In python I'm having a unicode escape sequence that is originally a part of chinease text. I'm trying to display it properly (to convert into Unicode string).
Searching SO I've tried several proposed ways but none of them work.
Here's what I got:
import re
import codecs
import urllib
ESCAPE_SEQUENCE_RE = re.compile(r'''
( \\U........ # 8-digit hex escapes
| \\u.... # 4-digit hex escapes
| \\x.. # 2-digit hex escapes
| \\[0-7]{1,3} # Octal escapes
| \\N\{[^}]+\} # Unicode characters by name
| \\[\\'"abfnrtv] # Single-character escapes
)''', re.UNICODE | re.VERBOSE)
def decode_escapes(s):
def decode_match(match):
return codecs.decode(match.group(0), 'unicode-escape')
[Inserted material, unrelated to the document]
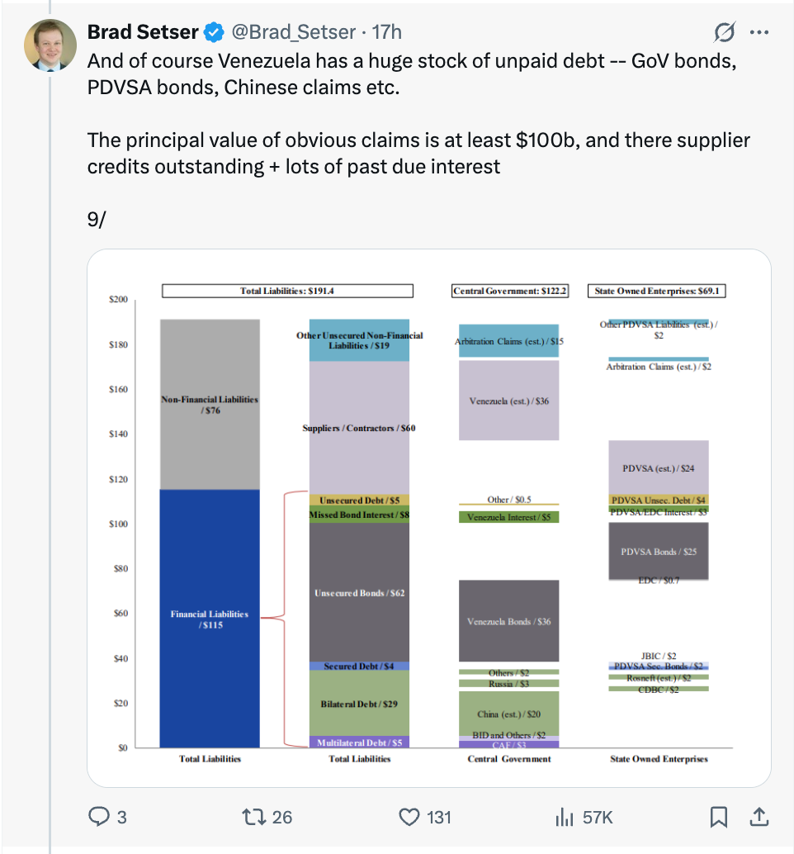This screenshot has height=854, width=794.
Task: Click the Central Government chart heading
Action: 508,291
return ESCAPE_SEQUENCE_RE.sub(decode_match, s)
print(decode_escapes('\u6240\u8BF7\u6C42\u7684\u8FD4\u7A0B\u65E5'))
Trying to execute this code will fail with this error:
Traceback (most recent call last):
File "Test.py", line 21, in <module>
print(decode_escapes('\u6240\u8BF7\u6C42\u7684\u8FD4\u7A0B\u65E5'))
File "C:\Python27\lib\encodings\cp437.py", line 12, in encode
return codecs.charmap_encode(input,errors,encoding_map)
UnicodeEncodeError: 'charmap' codec can't encode characters in position 0-6: character maps to <undefined>
Finally it should be like this:
所请求的返程日
Could you suggest what I can do to see correct string?